Sources indicate that breeding farms have responded by culling less productive breeding sows which is affecting piglet production. These trends will decrease the breeding sow population, especially amongst small- and medium-sized producers, while supporting large producers with high efficiency sows. Further, feed prices in China remain relatively high even though China’s industry is considering varying feed ingredient rations. Finally, restocking commercial hog farms with piglets is being delayed according to industry sources and is expected to result in lower pork production in the second half of 2021.
FAS China anticipates that demand for imported pork in the second half of 2021 and early 2022 is expected to remain robust. Over the past several months, small- and medium-sized commercial hog producers have liquidated overweight hogs (over 250 kilograms), standard-weight hogs (around 150 kilograms), and under-weight hogs as the price for pork dropped. Previously, producers were keeping over-weight hogs as consumers and meat processors found the product desirable. The slaughter of under-weight hogs speaks to industry concerns about disease and falling prices as small- and medium-sized producers closed down operations before animals reached market weight.

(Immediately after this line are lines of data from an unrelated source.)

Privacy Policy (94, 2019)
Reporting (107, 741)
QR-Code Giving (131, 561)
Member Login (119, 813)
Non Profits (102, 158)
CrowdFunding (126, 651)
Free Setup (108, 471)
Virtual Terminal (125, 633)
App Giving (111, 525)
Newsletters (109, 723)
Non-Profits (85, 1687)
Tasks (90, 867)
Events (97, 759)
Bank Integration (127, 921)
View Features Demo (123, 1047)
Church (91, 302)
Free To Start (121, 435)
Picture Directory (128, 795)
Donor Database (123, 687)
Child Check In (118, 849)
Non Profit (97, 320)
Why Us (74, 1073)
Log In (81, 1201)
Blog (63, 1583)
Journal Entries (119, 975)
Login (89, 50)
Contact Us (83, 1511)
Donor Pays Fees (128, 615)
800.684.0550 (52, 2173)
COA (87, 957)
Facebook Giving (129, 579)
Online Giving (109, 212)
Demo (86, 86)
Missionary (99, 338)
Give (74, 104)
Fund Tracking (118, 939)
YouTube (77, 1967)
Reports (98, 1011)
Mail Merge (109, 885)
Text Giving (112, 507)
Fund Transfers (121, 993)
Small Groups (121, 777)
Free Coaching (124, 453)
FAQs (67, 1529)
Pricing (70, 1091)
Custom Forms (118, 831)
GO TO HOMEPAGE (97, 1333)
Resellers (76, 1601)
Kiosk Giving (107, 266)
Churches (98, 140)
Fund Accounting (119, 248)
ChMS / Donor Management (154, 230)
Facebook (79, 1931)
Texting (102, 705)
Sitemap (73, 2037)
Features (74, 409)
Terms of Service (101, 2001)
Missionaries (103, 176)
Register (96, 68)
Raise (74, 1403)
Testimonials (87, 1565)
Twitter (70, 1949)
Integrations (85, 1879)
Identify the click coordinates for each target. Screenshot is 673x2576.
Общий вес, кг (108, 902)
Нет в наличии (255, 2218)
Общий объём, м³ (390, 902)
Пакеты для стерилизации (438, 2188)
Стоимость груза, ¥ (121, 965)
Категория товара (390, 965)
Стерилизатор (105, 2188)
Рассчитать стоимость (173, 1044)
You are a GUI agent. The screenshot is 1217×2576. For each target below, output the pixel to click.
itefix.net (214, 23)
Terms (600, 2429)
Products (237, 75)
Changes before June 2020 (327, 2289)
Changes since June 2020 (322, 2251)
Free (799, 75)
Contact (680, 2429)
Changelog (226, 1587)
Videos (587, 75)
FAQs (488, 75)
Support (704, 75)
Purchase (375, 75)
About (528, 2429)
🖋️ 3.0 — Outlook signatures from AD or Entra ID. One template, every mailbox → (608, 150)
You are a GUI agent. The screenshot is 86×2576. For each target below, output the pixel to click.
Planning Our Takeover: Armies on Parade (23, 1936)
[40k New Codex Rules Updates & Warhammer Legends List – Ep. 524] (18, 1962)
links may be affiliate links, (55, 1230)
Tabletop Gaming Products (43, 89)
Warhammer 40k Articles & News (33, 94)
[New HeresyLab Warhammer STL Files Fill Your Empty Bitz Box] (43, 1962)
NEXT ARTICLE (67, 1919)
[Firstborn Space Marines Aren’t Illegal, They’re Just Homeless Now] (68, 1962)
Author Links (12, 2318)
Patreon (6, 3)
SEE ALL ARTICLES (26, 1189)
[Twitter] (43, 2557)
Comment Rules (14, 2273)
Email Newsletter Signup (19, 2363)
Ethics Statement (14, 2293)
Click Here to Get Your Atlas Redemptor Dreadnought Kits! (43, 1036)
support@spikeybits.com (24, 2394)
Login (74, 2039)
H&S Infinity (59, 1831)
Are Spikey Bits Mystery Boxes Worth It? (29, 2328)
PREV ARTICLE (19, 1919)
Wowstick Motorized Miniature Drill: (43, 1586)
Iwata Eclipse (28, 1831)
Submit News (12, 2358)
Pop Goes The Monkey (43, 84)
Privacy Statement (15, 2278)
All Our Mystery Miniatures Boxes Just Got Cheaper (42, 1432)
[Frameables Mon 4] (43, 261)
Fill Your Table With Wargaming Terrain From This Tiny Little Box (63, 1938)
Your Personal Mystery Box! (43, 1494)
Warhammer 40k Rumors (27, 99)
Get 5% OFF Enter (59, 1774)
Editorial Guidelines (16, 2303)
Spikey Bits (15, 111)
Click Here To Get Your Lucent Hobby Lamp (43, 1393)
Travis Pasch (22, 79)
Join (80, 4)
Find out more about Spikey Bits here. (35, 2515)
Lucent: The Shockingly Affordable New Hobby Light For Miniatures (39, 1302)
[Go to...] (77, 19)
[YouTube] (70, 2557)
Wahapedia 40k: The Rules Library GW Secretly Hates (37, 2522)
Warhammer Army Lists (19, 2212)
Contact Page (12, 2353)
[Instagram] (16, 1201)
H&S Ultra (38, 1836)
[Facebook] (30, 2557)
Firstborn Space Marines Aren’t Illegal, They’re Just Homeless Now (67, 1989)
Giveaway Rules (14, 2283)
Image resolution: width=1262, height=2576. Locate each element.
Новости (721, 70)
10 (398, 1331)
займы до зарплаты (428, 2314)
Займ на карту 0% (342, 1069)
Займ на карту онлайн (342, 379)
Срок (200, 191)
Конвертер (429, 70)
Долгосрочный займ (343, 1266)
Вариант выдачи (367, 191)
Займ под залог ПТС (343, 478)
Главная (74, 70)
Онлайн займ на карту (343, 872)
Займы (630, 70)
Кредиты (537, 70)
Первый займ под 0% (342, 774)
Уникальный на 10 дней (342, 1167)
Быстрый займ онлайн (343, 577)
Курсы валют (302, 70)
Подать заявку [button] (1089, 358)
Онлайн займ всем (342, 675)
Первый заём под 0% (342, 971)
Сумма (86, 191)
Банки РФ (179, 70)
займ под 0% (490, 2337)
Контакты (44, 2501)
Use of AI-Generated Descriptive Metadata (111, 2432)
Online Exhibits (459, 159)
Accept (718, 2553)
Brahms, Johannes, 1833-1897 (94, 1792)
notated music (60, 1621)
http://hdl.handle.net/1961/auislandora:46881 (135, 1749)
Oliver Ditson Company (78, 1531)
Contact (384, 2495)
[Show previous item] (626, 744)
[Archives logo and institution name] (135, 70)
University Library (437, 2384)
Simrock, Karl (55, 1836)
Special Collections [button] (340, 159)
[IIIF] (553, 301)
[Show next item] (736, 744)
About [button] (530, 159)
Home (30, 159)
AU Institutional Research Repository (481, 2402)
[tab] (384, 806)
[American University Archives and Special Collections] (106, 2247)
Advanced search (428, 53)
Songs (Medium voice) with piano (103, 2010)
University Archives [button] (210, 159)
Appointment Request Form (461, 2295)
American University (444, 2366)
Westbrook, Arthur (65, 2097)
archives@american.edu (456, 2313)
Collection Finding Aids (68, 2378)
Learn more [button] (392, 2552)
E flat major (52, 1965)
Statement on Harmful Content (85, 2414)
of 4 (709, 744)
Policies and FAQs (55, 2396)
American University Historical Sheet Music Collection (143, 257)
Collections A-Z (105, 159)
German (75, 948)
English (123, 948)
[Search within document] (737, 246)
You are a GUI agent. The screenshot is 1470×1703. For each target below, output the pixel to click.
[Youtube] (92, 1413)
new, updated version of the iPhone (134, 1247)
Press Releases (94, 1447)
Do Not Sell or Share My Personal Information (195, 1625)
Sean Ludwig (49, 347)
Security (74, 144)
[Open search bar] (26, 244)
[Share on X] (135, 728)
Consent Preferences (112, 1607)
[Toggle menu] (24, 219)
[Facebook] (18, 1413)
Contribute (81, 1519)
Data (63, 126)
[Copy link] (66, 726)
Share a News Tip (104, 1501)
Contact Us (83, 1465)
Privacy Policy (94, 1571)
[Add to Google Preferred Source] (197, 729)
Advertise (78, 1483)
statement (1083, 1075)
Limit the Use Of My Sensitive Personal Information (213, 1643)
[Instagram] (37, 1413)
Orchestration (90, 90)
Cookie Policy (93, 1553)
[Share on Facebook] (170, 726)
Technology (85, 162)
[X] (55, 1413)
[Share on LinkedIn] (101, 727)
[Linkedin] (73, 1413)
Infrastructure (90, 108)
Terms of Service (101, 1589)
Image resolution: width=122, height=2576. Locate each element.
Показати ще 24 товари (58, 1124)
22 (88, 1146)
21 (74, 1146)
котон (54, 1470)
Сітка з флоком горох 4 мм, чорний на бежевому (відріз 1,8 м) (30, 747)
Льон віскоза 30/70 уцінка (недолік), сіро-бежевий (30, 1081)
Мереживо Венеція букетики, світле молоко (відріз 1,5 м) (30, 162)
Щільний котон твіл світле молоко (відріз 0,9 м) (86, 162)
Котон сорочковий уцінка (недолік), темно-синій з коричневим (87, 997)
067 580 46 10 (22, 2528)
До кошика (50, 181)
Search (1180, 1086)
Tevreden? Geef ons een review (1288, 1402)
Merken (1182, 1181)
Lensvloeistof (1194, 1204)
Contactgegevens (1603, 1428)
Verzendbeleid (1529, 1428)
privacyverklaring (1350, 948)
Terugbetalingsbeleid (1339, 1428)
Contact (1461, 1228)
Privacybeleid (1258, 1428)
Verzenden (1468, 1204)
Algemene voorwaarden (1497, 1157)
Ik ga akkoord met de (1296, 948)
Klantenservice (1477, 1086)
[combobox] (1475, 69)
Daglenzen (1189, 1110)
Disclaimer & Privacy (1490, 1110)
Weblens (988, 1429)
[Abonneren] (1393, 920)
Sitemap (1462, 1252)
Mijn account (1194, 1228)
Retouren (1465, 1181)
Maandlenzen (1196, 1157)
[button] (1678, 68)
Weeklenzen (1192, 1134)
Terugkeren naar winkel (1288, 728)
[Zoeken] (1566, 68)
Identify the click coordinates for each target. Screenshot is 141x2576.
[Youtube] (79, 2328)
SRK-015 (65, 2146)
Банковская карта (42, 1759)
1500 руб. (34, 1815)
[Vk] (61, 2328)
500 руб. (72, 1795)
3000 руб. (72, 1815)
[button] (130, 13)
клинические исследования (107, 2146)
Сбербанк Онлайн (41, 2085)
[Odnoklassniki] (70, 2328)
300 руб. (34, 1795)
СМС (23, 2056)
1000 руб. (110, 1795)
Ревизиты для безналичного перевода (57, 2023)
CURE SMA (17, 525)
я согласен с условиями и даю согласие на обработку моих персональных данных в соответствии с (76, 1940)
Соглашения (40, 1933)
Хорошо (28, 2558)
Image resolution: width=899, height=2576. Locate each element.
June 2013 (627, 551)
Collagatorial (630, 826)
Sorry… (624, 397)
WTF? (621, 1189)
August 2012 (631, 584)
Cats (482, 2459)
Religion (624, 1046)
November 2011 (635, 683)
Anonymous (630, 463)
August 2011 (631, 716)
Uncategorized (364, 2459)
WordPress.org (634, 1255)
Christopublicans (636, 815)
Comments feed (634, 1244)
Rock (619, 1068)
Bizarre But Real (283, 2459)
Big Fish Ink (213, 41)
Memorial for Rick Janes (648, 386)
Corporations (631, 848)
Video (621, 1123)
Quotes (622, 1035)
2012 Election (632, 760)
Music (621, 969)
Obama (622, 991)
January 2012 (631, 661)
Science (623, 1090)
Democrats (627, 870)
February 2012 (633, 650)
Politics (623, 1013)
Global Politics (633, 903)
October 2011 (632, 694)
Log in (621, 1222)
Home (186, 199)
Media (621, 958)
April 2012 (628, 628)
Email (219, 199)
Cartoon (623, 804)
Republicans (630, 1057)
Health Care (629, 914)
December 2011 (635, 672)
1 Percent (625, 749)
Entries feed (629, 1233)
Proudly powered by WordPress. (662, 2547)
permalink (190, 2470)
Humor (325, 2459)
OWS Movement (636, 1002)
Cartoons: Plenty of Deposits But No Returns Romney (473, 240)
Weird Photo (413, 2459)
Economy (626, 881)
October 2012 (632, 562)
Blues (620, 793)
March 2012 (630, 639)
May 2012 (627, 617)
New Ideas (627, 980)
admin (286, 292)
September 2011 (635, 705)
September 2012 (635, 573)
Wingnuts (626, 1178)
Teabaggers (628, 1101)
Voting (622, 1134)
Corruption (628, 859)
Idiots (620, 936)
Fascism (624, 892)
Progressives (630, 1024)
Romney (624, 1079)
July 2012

Sources indicate that losses for professional farrow-to-finish farms have intensified leading to further panic selling. For large-scale producers, the ability to take on short-term losses due to low pork prices has allowed them to continue to maintain production targets. However, sources indicate large producers have also scaled back on the purchase of piglets for breeding and/or scaled back the restocking of hog farms.